• [What you are asked to do]: Write only the number of lines in the entries below that contain the string "dimensions".

Records from a collection:
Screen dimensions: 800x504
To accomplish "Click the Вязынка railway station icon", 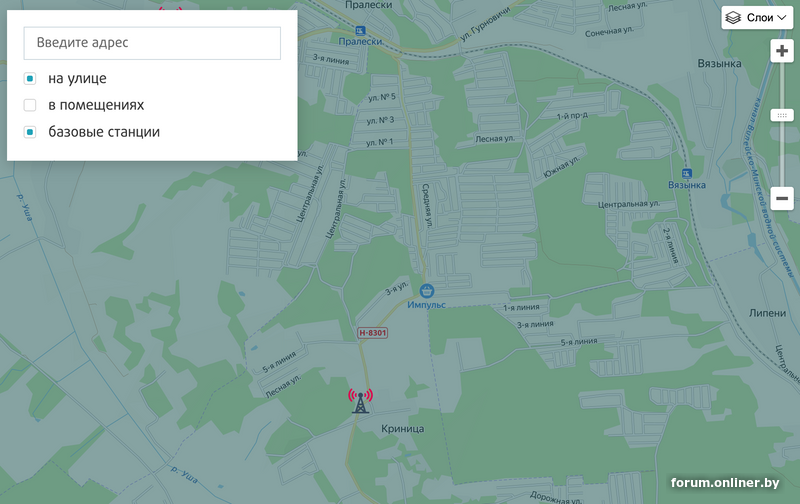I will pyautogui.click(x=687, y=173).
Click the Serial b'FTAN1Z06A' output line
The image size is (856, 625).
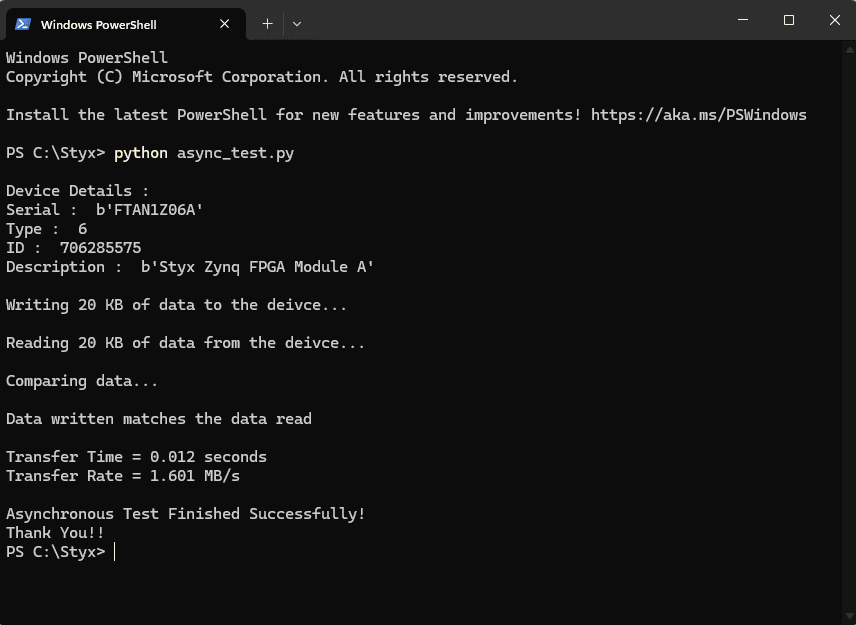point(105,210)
--
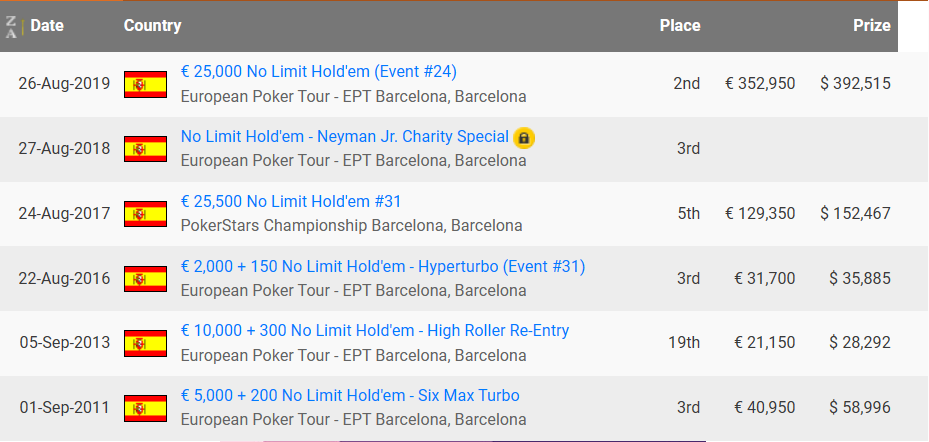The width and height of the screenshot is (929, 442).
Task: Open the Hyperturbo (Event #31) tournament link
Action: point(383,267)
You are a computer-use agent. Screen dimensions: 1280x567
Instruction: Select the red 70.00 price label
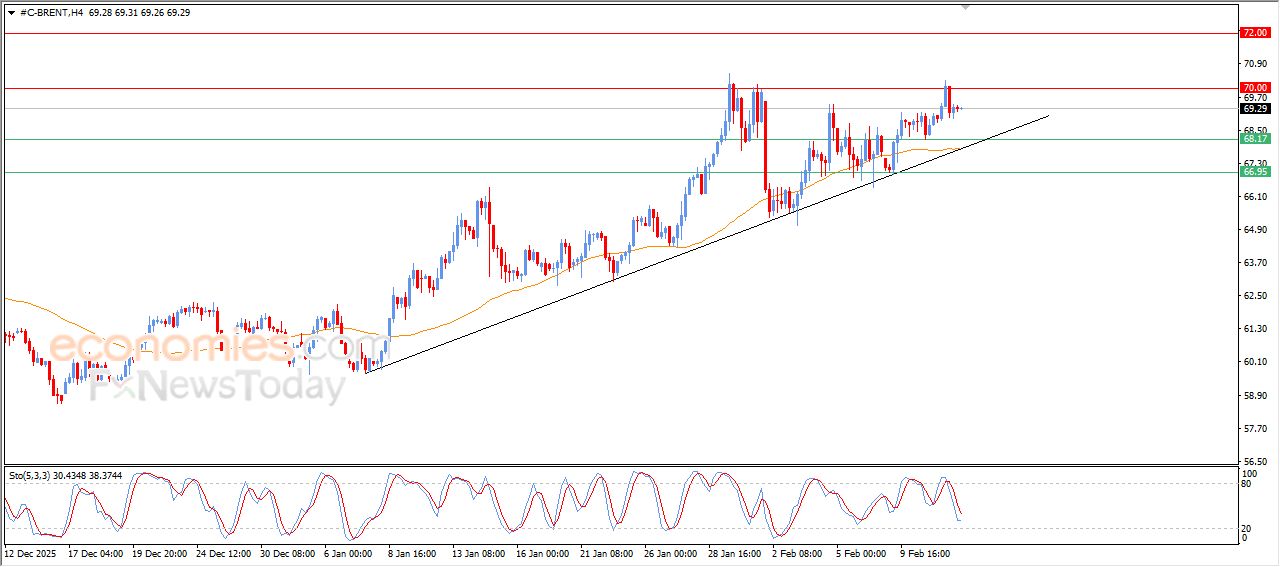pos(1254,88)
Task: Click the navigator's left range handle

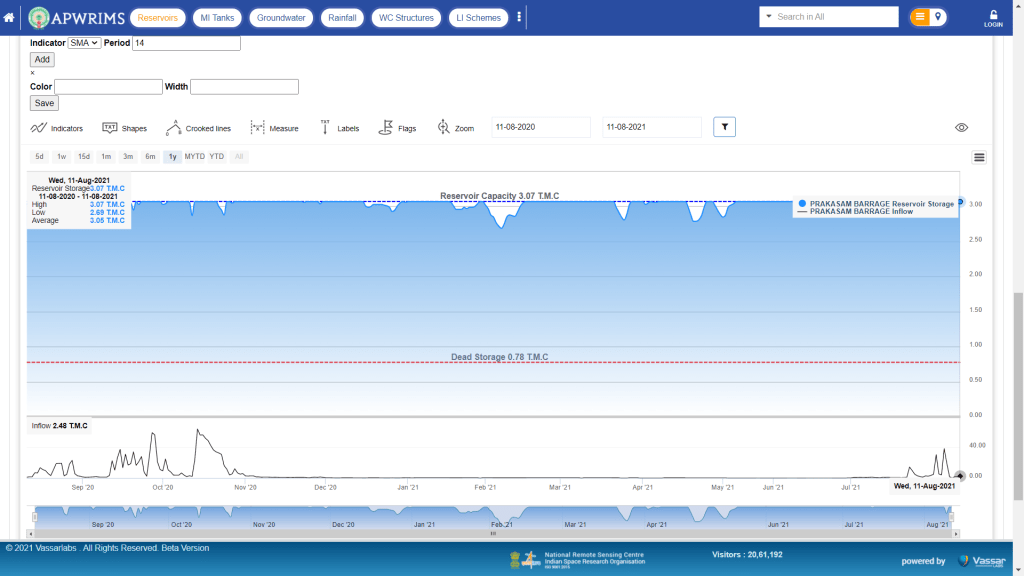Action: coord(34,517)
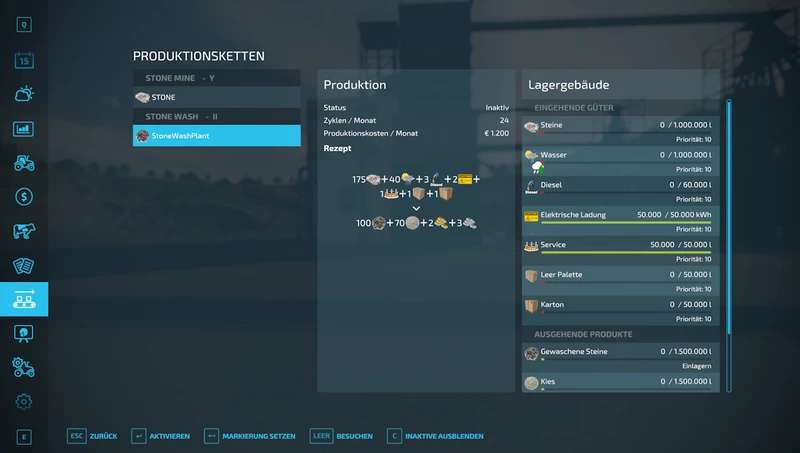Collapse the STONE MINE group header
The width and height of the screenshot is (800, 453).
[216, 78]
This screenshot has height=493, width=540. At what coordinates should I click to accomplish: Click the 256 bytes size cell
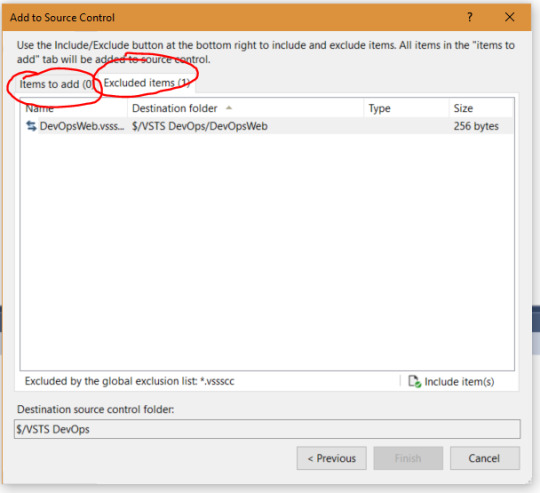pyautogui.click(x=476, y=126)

• [Finished task]: 2